** What you have to do **
From the line with "Given: Sort by Recording column sort icon" to the end of the data, substitute "Duration" for "Recording" and write out only those lines, with everything else left as it is.

Rows on where targets appear:
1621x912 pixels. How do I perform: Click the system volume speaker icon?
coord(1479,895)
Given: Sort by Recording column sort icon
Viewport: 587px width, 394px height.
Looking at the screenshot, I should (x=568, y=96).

** Task result **
Given: Sort by Duration column sort icon
Viewport: 587px width, 394px height.
Looking at the screenshot, I should (x=568, y=96).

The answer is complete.